Europe is home to more than 9,000 fintechs. It has produced global champions such as Wise, Klarna, and Adyen in payments, Revolut and Monzo in banking, and Mambu in B2B software. Across the Atlantic, the United States plays host to more than 13,000 fintechs, with leaders like Stripe, PayPal, and Chime. Both continents coexist and compete to produce the most influential companies in financial technology, though the paths taken and outcomes achieved often vary widely.

European fintechs raised €3.6 billion in the first half of 2025, 23% higher than in the same period in 2024, with funding on track to reach €7.6 billion for the year. In 2021, this total reached almost €16 billion. But 2021 was an anomaly, a sugar-high: a liquidity-driven bubble when venture investment hit record highs. We don’t expect to see those levels for another five to seven years, nor should we seek to recreate that. What matters now is building stamina, not chasing another rush. European fintech funding is on a steady path, tracking at 2019 levels.
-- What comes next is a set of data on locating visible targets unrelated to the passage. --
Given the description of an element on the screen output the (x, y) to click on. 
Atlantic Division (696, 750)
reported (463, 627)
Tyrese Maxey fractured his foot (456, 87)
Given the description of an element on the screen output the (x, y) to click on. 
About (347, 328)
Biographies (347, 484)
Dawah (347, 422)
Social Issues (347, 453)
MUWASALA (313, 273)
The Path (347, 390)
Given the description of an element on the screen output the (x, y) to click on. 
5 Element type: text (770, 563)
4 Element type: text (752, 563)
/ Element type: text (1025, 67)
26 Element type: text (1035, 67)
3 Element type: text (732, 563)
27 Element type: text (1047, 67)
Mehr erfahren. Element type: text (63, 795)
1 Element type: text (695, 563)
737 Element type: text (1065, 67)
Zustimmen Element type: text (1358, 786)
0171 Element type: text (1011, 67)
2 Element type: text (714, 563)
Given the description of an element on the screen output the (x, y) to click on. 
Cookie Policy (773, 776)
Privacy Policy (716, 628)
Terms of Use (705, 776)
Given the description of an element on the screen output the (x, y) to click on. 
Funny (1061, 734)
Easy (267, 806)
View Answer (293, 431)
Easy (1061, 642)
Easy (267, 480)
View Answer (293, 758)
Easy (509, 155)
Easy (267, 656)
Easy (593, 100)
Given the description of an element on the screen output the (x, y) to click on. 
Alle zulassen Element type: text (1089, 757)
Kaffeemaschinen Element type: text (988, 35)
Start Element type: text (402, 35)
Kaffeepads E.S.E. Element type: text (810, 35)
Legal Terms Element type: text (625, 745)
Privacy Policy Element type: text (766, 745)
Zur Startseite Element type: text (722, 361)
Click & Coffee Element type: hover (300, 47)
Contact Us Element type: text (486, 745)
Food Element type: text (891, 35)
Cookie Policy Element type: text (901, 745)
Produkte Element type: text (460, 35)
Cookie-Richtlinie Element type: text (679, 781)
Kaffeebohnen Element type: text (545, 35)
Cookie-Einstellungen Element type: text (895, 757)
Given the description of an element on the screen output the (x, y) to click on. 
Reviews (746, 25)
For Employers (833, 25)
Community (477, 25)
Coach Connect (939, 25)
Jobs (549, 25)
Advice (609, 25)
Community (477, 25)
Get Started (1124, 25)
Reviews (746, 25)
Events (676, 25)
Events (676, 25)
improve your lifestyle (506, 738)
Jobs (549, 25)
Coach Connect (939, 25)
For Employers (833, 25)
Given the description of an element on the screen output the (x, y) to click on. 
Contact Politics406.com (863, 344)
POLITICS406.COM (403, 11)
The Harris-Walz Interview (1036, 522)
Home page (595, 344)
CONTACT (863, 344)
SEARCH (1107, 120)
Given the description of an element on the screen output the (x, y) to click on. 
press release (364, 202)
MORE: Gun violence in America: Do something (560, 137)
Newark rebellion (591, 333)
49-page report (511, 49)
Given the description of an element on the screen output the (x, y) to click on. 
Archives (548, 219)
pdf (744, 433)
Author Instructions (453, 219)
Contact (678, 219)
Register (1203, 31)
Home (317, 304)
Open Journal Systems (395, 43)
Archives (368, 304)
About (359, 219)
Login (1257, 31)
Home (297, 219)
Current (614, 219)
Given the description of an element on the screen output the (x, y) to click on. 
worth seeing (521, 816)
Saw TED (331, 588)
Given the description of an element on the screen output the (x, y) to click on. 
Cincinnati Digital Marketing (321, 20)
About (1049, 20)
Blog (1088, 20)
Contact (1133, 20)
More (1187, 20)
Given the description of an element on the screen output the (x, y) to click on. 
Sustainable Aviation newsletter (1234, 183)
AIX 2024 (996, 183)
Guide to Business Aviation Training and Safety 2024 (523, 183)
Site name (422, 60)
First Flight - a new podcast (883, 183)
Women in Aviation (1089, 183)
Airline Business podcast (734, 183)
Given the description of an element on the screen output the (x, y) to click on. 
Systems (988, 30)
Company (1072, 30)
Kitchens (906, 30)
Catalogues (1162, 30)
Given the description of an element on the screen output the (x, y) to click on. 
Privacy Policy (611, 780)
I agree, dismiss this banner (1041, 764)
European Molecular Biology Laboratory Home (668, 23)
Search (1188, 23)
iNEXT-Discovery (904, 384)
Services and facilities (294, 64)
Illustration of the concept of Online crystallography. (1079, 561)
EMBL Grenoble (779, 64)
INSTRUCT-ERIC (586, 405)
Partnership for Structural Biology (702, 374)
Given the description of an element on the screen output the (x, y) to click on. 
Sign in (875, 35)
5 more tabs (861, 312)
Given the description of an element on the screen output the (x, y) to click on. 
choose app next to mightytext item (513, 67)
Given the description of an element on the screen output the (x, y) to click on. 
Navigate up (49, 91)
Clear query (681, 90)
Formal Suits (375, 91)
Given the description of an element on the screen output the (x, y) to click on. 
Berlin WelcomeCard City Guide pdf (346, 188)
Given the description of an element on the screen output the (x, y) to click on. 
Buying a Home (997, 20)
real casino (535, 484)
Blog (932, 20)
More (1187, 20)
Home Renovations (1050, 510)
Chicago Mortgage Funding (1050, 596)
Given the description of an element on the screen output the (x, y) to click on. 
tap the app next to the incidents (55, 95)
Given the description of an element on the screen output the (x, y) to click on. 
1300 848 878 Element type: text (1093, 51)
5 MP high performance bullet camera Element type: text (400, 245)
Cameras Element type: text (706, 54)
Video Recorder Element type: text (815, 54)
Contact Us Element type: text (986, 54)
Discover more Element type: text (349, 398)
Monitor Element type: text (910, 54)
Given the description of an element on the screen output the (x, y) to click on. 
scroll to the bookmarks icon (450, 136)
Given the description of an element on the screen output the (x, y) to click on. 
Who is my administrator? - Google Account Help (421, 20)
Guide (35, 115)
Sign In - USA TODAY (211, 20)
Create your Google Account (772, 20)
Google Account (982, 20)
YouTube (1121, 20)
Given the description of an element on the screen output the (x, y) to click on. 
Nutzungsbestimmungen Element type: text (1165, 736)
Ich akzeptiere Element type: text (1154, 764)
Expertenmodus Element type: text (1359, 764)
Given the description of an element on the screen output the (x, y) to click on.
The challenge for European markets isn’t chasing bubbles but building durable ecosystems where capital formation is balanced and sustainable. European scale-ups have long scaled under tighter capital constraints than their American counterparts. The result is companies built on sturdier foundations, less vulnerable to the ups and downs of funding markets. But also, a persistent excess demand for capital and, in turn, more reasonably priced assets in the small-to-mid-market.